Gérard Napias préside le mouvement des entrepreneurs de
services agricoles, forestiers et ruraux. (© Terre-net Média)
Terre-net Média : Que représente ce salon ?

Gérard Napias : C’est la troisième édition et nous sommes partenaires de Profield Events, la société organisatrice, depuis le début. C’est intéressant car c’est vraiment un rendez-vous professionnel, sans curieux. Les entrepreneurs viennent avec leurs chauffeurs et leurs mécaniciens pour échanger avec les constructeurs et participer aux conférences. Et nous, ça nous permet de discuter avec les entrepreneurs. Nous avons d’ailleurs profité du salon pour faire notre assemblée générale des présidents qui a rassemblé une centaine de personnes.

TNM : Tout le monde parle de la crise. Comment les entrepreneurs l’appréhendent-elle ?

G.N. : L’activité s’est maintenue mais comme les agriculteurs ont des problèmes de trésorerie, ils se répercutent sur les entrepreneurs qui ont du mal à être payés de leurs factures… Ils sont, du coup, parfois aussi fragilisés financièrement. Le problème des Eta c’est qu’elles sont tributaires de leur clientèle. Ceux qui souffrent le plus sont toutefois les entrepreneurs de travaux forestiers. La tempête Klaus, qui a abattu des millions de mètres cubes de bois en Aquitaine le 24 janvier, a aggravé la situation et la construction n’est, en plus, toujours pas repartie…

TNM : Vous travaillez actuellement sur la réforme de l’agrément phytosanitaire…

G. N. : Oui, car les opérateurs devront d’ici 2014 détenir un « certiphyto ». Et nous participons à l’élaboration de ce nouveau certificat qui sera expérimenté dès le début de l’année prochaine et qui concernera aussi bien les prestataires et les distributeurs que les conseillers.
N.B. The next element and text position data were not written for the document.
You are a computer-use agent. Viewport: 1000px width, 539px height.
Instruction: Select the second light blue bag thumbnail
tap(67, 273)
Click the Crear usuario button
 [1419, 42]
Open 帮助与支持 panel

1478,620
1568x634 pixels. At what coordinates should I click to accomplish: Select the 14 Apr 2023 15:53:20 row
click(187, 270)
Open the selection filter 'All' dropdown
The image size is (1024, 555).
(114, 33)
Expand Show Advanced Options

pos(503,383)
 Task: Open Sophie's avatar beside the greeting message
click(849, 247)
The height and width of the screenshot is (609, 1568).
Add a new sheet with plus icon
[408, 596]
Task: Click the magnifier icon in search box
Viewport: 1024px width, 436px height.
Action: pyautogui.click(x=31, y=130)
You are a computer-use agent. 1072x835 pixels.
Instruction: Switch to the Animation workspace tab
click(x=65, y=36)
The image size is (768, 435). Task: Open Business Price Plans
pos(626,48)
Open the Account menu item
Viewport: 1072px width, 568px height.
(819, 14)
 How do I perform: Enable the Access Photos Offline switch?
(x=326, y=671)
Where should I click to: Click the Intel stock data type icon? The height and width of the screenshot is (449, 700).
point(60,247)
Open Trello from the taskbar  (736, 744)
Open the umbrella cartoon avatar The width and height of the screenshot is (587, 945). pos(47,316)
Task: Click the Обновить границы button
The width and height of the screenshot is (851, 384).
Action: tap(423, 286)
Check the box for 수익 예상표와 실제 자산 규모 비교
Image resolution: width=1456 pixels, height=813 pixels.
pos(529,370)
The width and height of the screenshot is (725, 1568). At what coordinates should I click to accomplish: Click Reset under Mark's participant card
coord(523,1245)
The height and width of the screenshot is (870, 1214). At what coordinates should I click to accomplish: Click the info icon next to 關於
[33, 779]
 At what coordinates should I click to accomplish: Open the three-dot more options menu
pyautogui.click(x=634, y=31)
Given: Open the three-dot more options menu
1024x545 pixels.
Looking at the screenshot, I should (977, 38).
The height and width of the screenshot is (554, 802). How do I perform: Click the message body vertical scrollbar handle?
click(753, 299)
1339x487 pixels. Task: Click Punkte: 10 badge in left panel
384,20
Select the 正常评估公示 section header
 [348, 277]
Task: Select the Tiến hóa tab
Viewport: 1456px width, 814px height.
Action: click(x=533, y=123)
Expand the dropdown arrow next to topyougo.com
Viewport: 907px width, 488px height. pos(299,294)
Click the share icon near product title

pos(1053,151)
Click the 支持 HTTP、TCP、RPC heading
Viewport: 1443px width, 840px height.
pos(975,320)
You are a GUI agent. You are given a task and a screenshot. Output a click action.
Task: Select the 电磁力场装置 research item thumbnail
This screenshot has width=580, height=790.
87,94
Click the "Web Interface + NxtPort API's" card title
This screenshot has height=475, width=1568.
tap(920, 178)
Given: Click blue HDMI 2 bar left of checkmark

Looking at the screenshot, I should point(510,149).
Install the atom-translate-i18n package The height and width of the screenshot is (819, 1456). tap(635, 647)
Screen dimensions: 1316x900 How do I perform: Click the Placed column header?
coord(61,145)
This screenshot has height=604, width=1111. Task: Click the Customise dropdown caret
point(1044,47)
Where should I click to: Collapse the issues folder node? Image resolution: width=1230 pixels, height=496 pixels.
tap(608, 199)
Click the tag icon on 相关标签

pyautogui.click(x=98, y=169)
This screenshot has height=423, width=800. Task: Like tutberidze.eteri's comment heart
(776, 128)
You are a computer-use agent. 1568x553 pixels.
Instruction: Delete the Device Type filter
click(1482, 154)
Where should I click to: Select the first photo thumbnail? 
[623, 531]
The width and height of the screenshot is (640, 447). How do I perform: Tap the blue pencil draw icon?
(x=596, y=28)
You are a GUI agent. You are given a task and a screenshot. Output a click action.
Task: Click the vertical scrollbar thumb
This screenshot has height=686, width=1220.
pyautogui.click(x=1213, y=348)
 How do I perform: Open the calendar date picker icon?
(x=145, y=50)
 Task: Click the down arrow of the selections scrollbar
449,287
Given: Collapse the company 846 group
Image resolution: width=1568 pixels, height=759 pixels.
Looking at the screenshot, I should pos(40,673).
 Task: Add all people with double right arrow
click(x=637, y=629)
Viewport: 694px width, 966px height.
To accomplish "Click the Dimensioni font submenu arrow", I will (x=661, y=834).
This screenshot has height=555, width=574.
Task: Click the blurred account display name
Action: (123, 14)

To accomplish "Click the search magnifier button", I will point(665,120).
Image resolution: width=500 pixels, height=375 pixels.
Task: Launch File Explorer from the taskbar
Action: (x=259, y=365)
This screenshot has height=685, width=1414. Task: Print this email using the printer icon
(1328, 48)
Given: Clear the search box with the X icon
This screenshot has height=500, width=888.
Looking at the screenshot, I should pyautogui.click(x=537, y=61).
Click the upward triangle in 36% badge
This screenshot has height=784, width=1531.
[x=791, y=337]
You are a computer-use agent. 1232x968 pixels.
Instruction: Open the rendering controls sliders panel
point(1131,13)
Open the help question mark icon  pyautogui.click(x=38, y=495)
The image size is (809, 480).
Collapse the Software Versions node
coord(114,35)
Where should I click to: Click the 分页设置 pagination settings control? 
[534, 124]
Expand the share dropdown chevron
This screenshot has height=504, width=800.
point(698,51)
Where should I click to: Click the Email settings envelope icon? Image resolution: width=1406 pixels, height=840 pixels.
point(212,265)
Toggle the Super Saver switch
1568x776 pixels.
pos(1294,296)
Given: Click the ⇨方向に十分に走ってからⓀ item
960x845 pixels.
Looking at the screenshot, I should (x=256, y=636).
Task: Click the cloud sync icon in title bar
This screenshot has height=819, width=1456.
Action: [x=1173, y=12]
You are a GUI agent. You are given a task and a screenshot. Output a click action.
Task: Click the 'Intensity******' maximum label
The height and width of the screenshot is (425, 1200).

Impulsée par la Directive pesticides et le Grenelle, cette réforme de l’agrément entraînera une reconnaissance des compétences et une professionnalisation qui devrait profiter aux entrepreneurs : plutôt que de former leurs salariés et de mettre en conformité leur matériel, certains agriculteurs opteront sans doute pour un prestataire.


Après deux éditions au Mans, le Salon des Eta a migré à Laval
pour offrir plus de place et de confort. (© Terre-net Média)

TNM : Et aussi sur la modification de la taxe professionnelle…

G. N. : Nous nous étions en effet rapprochés du Ministère afin de transmettre nos doléances car les entrepreneurs payent une taxe professionnelle très importante. Elle était plafonnée, mais plus élevée que pour d’autres secteurs d'activité. C’est pourquoi nous souhaitions que la nouvelle « taxe territoriale » soit une charge moins importante. Le vote se tiendra le 14 décembre, et, a priori, on devrait s’en sortir un peu mieux puisqu’elle se basera surtout sur la valeur ajoutée et sur le foncier. On évaluera concrètement ça à partir du 1er janvier prochain…

TNM : Quels sont les défis de votre filière ?

G. N. : Privilégier le qualitatif. Nous sommes aujourd’hui très bousculés par le lobbying environnemental. La taxe carbone sera une charge supplémentaire. A nous d’essayer de limiter nos consommations de carburants et nos émissions en utilisant mieux nos matériels (conduite, réglages, gestion du parc…). Nous avons par exemple décidé de faire un bilan carbone dans six entreprises qui ont six activités différentes afin d’avoir des bases concrètes de travail. Depuis 2006, nous avions déjà mis en place des stages de « conduite économique » qui ont permis dans certains cas de réduire jusqu’à 30 % la consommation de carburant. Nous allons continuer de nous battre là-dessus et d’être force de proposition.

TNM : Comment l’avenir s’annonce-t-il ?

G. N. : J’ai l’habitude d’être optimiste et ambitieux ! Nous essayerons de tirer encore nos entreprises vers le haut en travaillant pour aller vers plus d’autonomie, plus de sécurité et plus de prévoyance.